“Action has meaning only in relationship, and without understanding relationship, action on any level will only breed conflict. The understanding of relationship is infinitely more important than the search for any plan of action.”
This quote from Jiddu Krishnamurti nicely summarises the latest revelation in my life as a change agent: change conversations are really not about the change.
What I’ve learnt over the course of a clutch of interactions with a recent client is that change conversations must first and foremost be about managing the client’s emotional state. The substance of the change is secondary. Whatever the change being discussed – in this case re-shaping a programme to become more iterative and more devolved – the first responsibility of the Change Agent must be the client’s wellbeing; the Hippocratic Oath as applied to consultants.
Why? Because if someone is angry with you, if someone feels distant from you, then the trust starts to falter. Very quickly the change conversation becomes no longer viable. If you’re now seen as the cause of your client’s stress, if you have impinged on their wellbeing, you’re the object of their ire; you simply can’t do your job anymore.
This brings me to my title ‘getting close’. My blind spot in these interactions was my lack of appreciation for my client’s emotional condition.
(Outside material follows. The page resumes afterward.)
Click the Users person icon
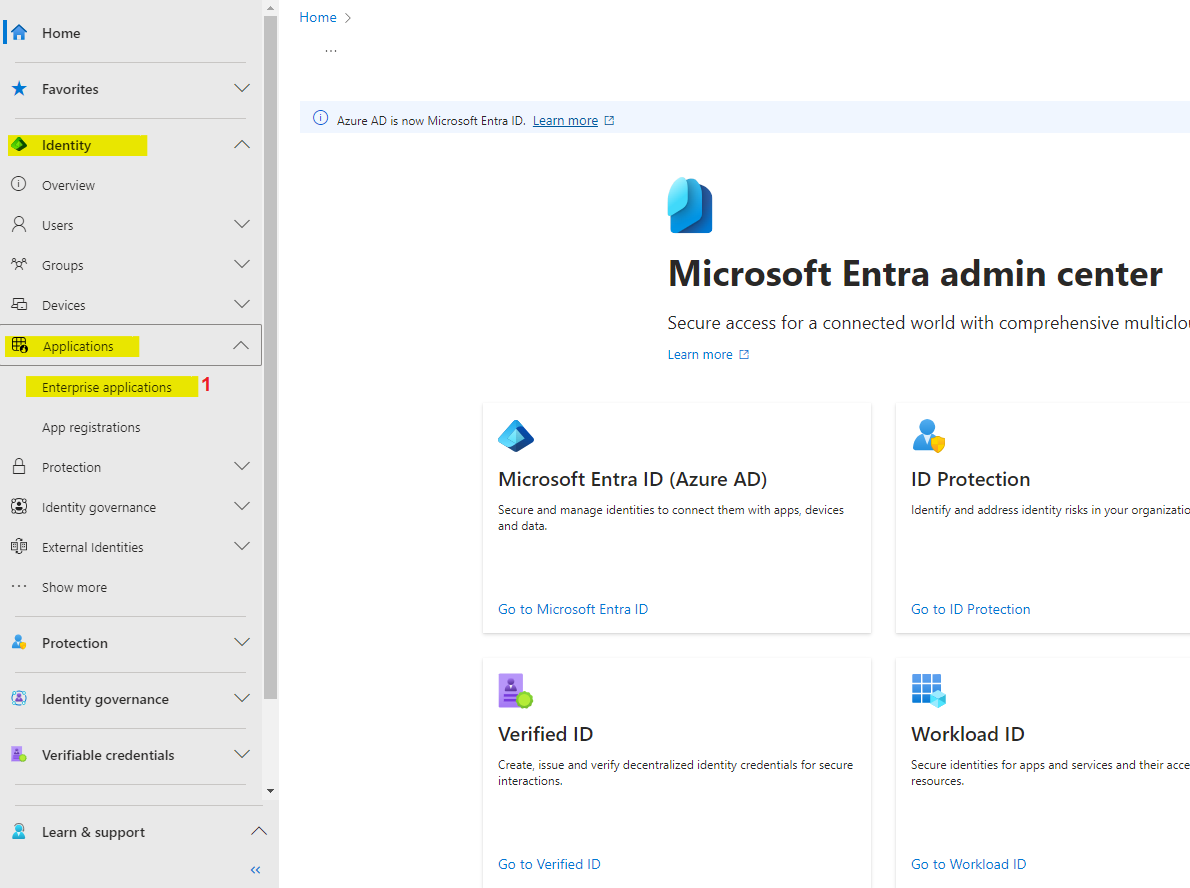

I was less interested in ‘staying close’ with them, staying connected, staying trusted. I was more interested in the content of the change in hand. I wasn’t focussed on them, I was much more interested in my grand vision for a ‘better organisation’.
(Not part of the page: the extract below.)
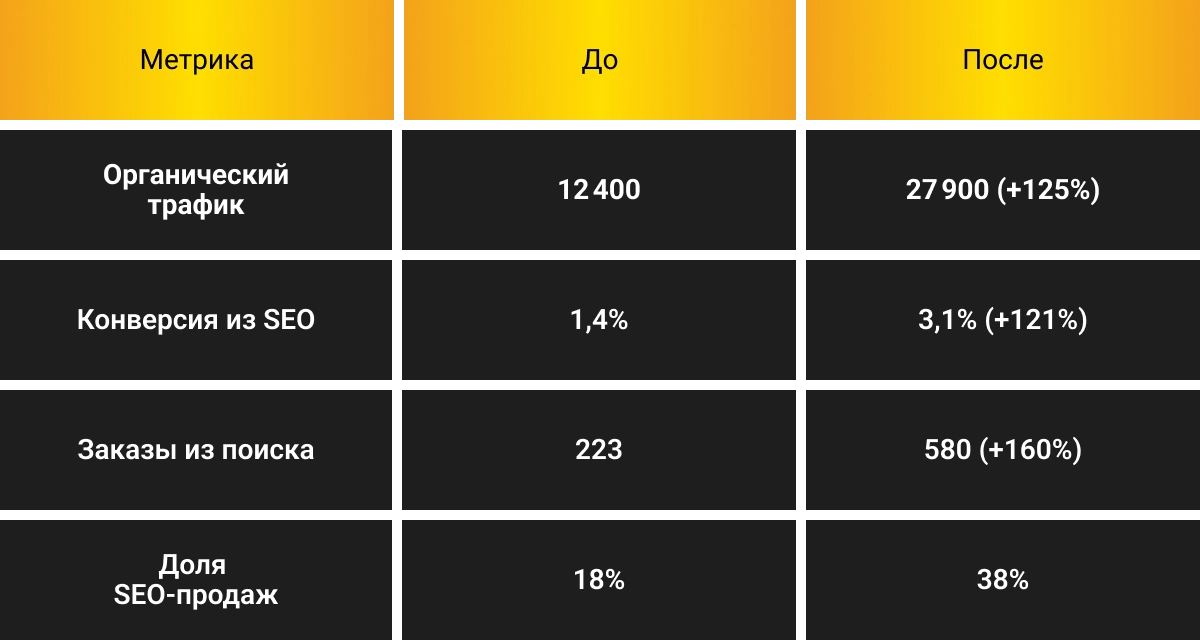
Task: Select the 38% share value
Action: (1002, 580)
I was asking myself ‘where do we need to get to?’ ‘How far can we push this?’ ‘Where’s the limit?’ I wasn’t asking ‘how is this person feeling?’ ‘What is this person about?’ ‘Who are they?’
I asked a close colleague with a gift for managing relationships why he’s do successful.
‘I watch them closely’ he replied.
‘What, in terms of their tone?’
‘Yes, their tone… also their hands, their expression’
Then a penny drops for me. He explain for my friend: ‘that’s right, sometimes I see his face tighten.’
‘Yes, it can be his face,’ my colleague agrees. Then he offers his own observation: ‘sometimes his hands sometimes curl up.’
‘So, it’s about monitoring where they’re at over the course of the conversation?’ I ask.
‘Yes, sentence by sentence. It can change in an instant.’
And for me it clicked, as much as the ‘test-and-learn’ approach can be applied to change in general, so it can be applied in the moment, in a conversation, instant by instant.
Paul Ekman’s micro and subtle expressions training is a great resource for this. It’s great empathy practice, forces you to try and work out what people are feeling.
But, as I discovered through several sessions with my therapist on this topic, the foundation for this is not skills, it’s values. My task is to begin to value relationship – getting and staying close – to an equal, or possibly greater degree than the desired change.